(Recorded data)
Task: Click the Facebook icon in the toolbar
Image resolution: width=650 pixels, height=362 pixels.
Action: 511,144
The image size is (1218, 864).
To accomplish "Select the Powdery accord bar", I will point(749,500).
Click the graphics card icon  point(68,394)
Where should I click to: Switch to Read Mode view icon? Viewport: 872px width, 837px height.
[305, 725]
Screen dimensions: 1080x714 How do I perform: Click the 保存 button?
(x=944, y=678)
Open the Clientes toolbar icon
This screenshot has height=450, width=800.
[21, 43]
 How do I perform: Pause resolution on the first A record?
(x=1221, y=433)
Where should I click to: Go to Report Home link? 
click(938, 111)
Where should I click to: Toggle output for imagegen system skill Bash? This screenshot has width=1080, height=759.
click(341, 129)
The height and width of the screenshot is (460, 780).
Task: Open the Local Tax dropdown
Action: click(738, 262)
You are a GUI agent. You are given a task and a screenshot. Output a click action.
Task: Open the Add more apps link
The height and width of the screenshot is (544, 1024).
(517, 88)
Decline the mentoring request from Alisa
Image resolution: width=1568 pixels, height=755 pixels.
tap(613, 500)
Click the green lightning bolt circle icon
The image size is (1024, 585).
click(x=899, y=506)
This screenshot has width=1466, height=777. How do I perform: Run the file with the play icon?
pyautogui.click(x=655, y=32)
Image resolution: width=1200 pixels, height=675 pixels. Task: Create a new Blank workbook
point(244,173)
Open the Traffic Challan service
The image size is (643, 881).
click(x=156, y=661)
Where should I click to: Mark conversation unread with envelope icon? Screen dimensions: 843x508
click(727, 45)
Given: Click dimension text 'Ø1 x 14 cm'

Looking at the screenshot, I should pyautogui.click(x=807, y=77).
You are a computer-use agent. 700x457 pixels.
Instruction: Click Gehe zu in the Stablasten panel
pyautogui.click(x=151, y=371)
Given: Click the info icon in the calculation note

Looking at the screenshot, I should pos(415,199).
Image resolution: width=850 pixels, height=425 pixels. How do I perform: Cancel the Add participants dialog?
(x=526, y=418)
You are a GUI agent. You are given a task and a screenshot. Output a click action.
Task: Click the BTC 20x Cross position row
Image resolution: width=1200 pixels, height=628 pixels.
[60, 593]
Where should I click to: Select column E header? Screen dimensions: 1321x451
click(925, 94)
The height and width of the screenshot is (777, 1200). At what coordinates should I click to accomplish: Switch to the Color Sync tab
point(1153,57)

-- DIRECTIONS FOR THIS TASK --
Nothing but the lines from the one that contains "Task: Click the BTC 20x Cross position row" through the end of the data above should appear, each reproduced exactly.

-- EXERCISE OUTPUT --
Task: Click the BTC 20x Cross position row
Image resolution: width=1200 pixels, height=628 pixels.
[60, 593]
Where should I click to: Select column E header? Screen dimensions: 1321x451
click(925, 94)
The height and width of the screenshot is (777, 1200). At what coordinates should I click to accomplish: Switch to the Color Sync tab
point(1153,57)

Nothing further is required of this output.